**CHALLENGE A**.
List every module or package that the code in the Python notebook below imports.
**CHALLENGE B**.
Condense the paragraph of the Python notebook that begins "The Python list can hold objects of different types" into a single sentence that keeps its points.
**CHALLENGE C**.
Write the next part of the Python notebook below, picking up right after its final line of code.

Linear algebra in Python

dot product, norm



## Iterables

Fundamental in data processing

## The Python `list`

`[]`

We can use the Python bulit-in function `range` to make a list of numbers:

In [1]:
import sys

x = list(range(100000))

x[:10]

[0, 1, 2, 3, 4, 5, 6, 7, 8, 9]

We can see how many items are in our list using the Python builtin `len`:

In [33]:
len(x)

100000

We can see if an item is in our list:

In [34]:
420 in x

True

In [2]:
sys.getsizeof(x)

900112

The Python list can hold objects of different types
- this gives the programmer flexibility
- cost of memory used by a list

Lists reserve space for more objects than they have

Another common Python iterable is the numpy array, which will use less memory:
- objects being the same size means you can lay out memory more efficiently

https://webcourses.ucf.edu/courses/1249560/pages/python-lists-vs-numpy-arrays-what-is-the-difference

In [3]:
import numpy as np

sys.getsizeof(np.array(x))

800096

Numpy arrays are also quicker due the operations being written in C:
- numpy = C with Python bindings

### Iterating over a list

In [4]:
x = [2, 4, 6]

for item in x:
    print(item)

2
4
6


## List comprehensions

The `_` is a convention to indicate we want to ignore the variable

In [5]:
_ = [print(item) for item in x]

2
4
6


The list comprehension will return a new list:
- we can make new lists from lists

In [6]:
double = [item*2 for item in x]

double

[4, 8, 12]

## Iteration turns integral into a sum

In [7]:
from scipy.integrate import quad

def integrand(x):
    return x**2

ans, err = quad(integrand, 0, 1)
ans

0.33333333333333337

In [8]:
import numpy as np

x = np.linspace(0, 1, 1000000)

step = x[1] - x[0]

f = [integrand(v) for v in x]

area = sum([step*v for v in f])
area

0.3333338333339938

## Common patterns with looping

Appending to an empty list:

In [9]:
from random import gauss

data = []
for _ in range(5):
    data.append(gauss(0, 1))

data

[-0.9063632069079919,
 -0.6395199980692353,
 0.3156168957571385,
 -0.37433938900291447,
 0.24873817435934317]

Appending dicts to lists and making a pandas `DataFrame`:

In [10]:
from random import random as uniform

import pandas as pd

data = []
for _ in range(5):
    data.append(
        {'standard-normal': gauss(0, 1),
         'uniform': uniform()}
    )

pd.DataFrame(data)

**PROVIDED MATERIAL**.

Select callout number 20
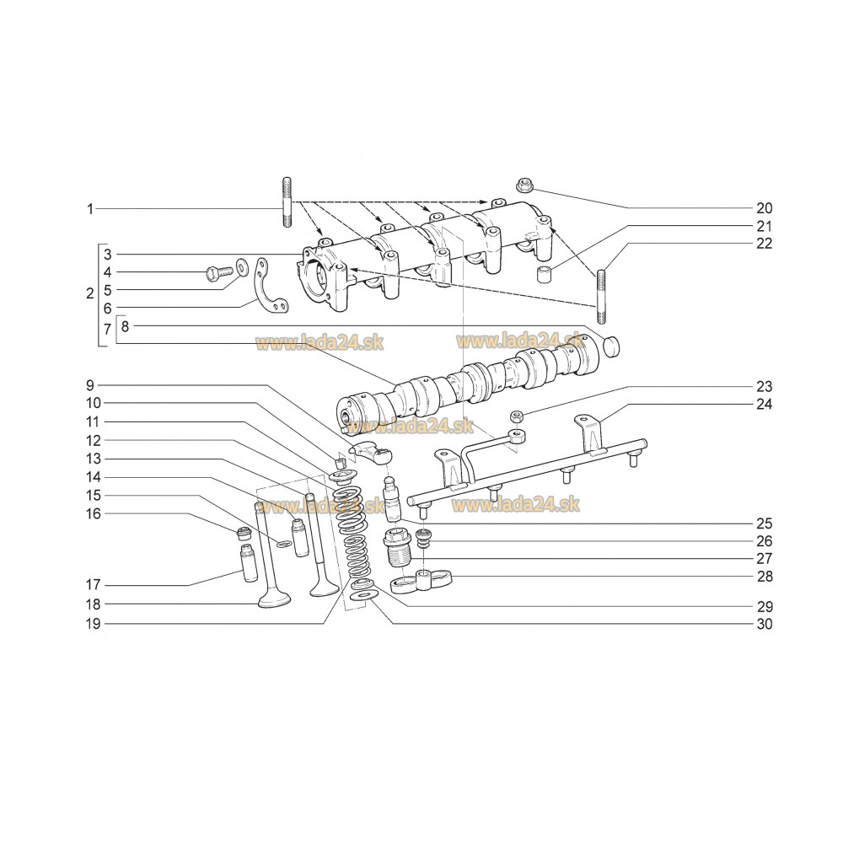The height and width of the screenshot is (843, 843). pos(764,208)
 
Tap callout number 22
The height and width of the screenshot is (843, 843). pos(764,244)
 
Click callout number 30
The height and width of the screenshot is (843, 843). pos(764,625)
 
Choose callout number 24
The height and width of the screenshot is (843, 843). pos(764,404)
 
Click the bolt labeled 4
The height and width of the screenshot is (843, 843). pos(218,272)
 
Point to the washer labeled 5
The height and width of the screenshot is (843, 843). pos(242,267)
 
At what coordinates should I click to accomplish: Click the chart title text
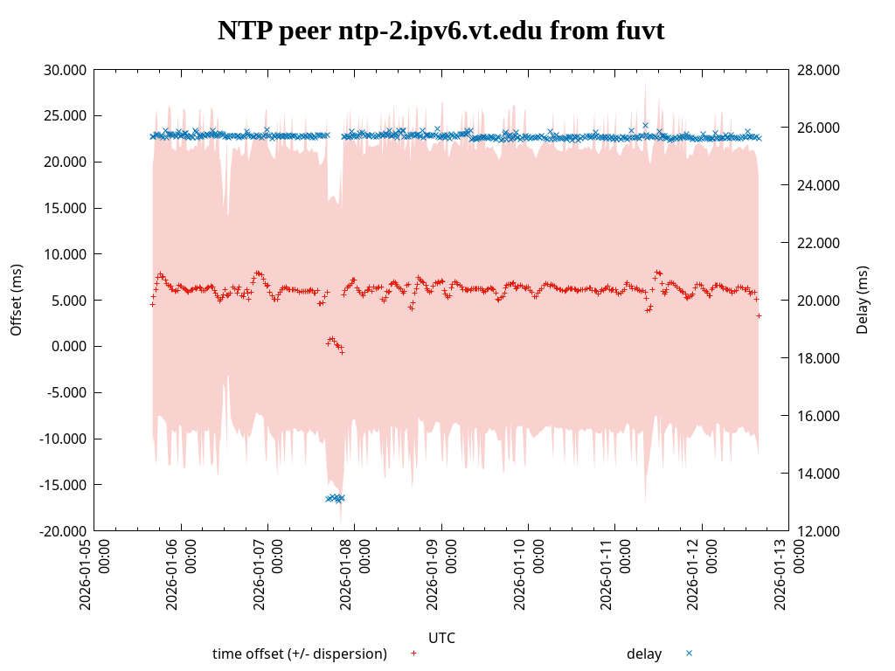coord(441,31)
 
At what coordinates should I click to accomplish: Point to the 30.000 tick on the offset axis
coord(66,70)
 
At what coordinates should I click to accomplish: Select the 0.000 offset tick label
coord(69,347)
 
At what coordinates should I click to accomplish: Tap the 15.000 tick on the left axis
coord(66,208)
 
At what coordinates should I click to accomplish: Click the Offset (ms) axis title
coord(16,300)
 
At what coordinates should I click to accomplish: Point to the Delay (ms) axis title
coord(863,300)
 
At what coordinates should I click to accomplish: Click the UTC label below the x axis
coord(441,638)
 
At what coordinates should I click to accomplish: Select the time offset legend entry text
coord(300,654)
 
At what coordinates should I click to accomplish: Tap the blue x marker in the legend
coord(689,653)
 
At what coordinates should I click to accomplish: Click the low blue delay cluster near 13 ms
coord(335,498)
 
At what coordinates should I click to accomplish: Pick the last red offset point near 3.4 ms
coord(759,315)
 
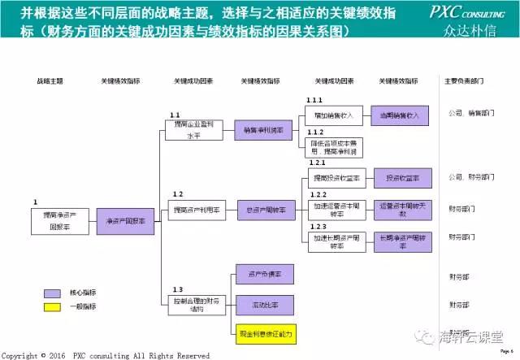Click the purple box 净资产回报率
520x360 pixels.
(126, 221)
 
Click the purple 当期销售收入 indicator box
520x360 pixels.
(399, 116)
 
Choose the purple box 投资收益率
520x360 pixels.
(399, 178)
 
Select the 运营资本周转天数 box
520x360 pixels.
(399, 210)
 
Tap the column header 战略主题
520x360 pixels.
(50, 81)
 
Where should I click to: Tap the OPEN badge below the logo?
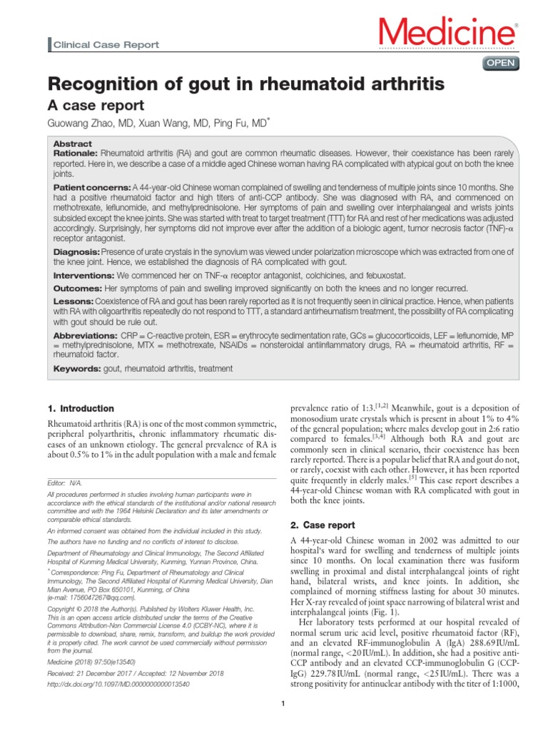pos(502,64)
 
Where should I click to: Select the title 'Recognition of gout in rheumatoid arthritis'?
pos(245,84)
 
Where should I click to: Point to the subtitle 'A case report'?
pos(96,106)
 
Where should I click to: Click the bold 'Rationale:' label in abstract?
pos(76,153)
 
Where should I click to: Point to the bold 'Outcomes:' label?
pos(78,288)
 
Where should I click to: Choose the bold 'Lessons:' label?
pos(73,302)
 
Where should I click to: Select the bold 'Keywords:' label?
pos(77,368)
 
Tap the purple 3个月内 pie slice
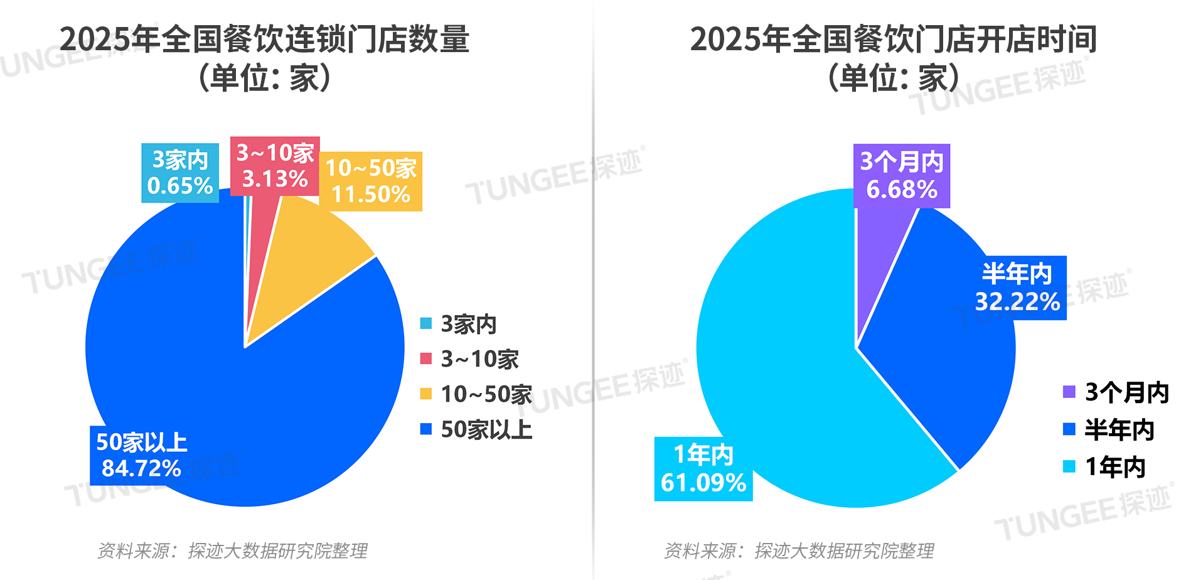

**TASK RESULT A**.
- sys
- numpy
- scipy.integrate
- random
- pandas

**TASK RESULT B**.
Python lists can hold objects of different types, which gives the programmer flexibility at a cost in memory.

**TASK RESULT C**.
Unnamed: 0,standard-normal,uniform
0,1.49307,0.453665
1,0.353291,0.056607
2,1.502091,0.020804
3,-0.395325,0.715927
4,2.427868,0.846765


Looping over two things at the same time:

In [11]:
f = list(range(0, 6))
s = list(range(6, 12))

for first, second in zip(f, s):
    print(first, second)

0 6
1 7
2 8
3 9
4 10
5 11


Enumerate gives us an integer index as we enumerate:

In [12]:
x = list(range(100, 105))

for idx, item in enumerate(x):
    print(idx, item)

0 100
1 101
2 102
3 103
4 104


We can also start the index at a value other than zero:

In [13]:
for idx, item in enumerate(x, 2):
    print(idx, item)

2 100
3 101
4 102
5 103
6 104


## Exercise

Create a **Cartesian product** - all the combinations between two lists:

In [14]:
colors = ['white', 'black']
sizes = ['small', 'medium', 'large']

## Indexing

Python uses **zero-based indexing**.

Index the first element at `0`:

In [15]:
x = list(range(100000))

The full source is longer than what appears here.